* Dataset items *
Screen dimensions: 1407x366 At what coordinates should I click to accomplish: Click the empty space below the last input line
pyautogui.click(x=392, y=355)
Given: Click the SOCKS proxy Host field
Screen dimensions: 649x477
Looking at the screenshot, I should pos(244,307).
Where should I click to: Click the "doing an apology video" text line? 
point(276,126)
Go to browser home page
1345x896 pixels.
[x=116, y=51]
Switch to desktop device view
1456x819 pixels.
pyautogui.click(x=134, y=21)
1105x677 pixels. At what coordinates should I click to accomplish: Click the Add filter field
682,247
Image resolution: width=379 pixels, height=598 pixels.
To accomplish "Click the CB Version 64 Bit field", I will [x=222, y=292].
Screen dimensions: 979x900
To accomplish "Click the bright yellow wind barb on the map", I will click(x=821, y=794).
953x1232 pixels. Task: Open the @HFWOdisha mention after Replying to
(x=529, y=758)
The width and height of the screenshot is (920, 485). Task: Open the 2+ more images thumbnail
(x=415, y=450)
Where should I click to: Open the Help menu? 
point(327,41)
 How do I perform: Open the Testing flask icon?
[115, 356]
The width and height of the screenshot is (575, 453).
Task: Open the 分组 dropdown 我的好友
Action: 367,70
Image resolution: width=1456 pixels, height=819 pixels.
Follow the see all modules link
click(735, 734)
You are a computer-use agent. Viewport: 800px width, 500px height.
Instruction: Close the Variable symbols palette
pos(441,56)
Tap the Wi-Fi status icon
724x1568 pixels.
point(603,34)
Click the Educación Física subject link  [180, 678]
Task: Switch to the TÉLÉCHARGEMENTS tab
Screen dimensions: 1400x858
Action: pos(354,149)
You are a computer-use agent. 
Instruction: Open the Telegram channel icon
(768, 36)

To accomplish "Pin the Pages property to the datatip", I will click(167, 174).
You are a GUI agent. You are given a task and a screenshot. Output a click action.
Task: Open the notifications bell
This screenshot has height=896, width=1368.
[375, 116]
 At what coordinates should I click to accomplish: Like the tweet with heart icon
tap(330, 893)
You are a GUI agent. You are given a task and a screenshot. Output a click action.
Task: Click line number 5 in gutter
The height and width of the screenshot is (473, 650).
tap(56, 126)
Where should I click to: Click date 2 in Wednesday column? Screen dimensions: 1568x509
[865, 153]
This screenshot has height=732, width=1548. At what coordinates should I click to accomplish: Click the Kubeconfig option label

* DO THIS *
Convert every row above into a JSON list of strings, with each line as its own string and blank lines omitted.

* TASK ANSWER *
[
  "Screen dimensions: 1407x366 At what coordinates should I click to accomplish: Click the empty space below the last input line",
  "pyautogui.click(x=392, y=355)",
  "Given: Click the SOCKS proxy Host field",
  "Screen dimensions: 649x477",
  "Looking at the screenshot, I should pos(244,307).",
  "Where should I click to: Click the \"doing an apology video\" text line? ",
  "point(276,126)",
  "Go to browser home page",
  "1345x896 pixels.",
  "[x=116, y=51]",
  "Switch to desktop device view",
  "1456x819 pixels.",
  "pyautogui.click(x=134, y=21)",
  "1105x677 pixels. At what coordinates should I click to accomplish: Click the Add filter field",
  "682,247",
  "Image resolution: width=379 pixels, height=598 pixels.",
  "To accomplish \"Click the CB Version 64 Bit field\", I will [x=222, y=292].",
  "Screen dimensions: 979x900",
  "To accomplish \"Click the bright yellow wind barb on the map\", I will click(x=821, y=794).",
  "953x1232 pixels. Task: Open the @HFWOdisha mention after Replying to",
  "(x=529, y=758)",
  "The width and height of the screenshot is (920, 485). Task: Open the 2+ more images thumbnail",
  "(x=415, y=450)",
  "Where should I click to: Open the Help menu? ",
  "point(327,41)",
  " How do I perform: Open the Testing flask icon?",
  "[115, 356]",
  "The width and height of the screenshot is (575, 453).",
  "Task: Open the 分组 dropdown 我的好友",
  "Action: 367,70",
  "Image resolution: width=1456 pixels, height=819 pixels.",
  "Follow the see all modules link",
  "click(735, 734)",
  "You are a computer-use agent. Viewport: 800px width, 500px height.",
  "Instruction: Close the Variable symbols palette",
  "pos(441,56)",
  "Tap the Wi-Fi status icon",
  "724x1568 pixels.",
  "point(603,34)",
  "Click the Educación Física subject link  [180, 678]",
  "Task: Switch to the TÉLÉCHARGEMENTS tab",
  "Screen dimensions: 1400x858",
  "Action: pos(354,149)",
  "You are a computer-use agent. ",
  "Instruction: Open the Telegram channel icon",
  "(768, 36)",
  "To accomplish \"Pin the Pages property to the datatip\", I will click(167, 174).",
  "You are a GUI agent. You are given a task and a screenshot. Output a click action.",
  "Task: Open the notifications bell",
  "This screenshot has height=896, width=1368.",
  "[375, 116]",
  " At what coordinates should I click to accomplish: Like the tweet with heart icon",
  "tap(330, 893)",
  "You are a GUI agent. You are given a task and a screenshot. Output a click action.",
  "Task: Click line number 5 in gutter",
  "The height and width of the screenshot is (473, 650).",
  "tap(56, 126)",
  "Where should I click to: Click date 2 in Wednesday column? Screen dimensions: 1568x509",
  "[865, 153]",
  "This screenshot has height=732, width=1548. At what coordinates should I click to accomplish: Click the Kubeconfig option label"
]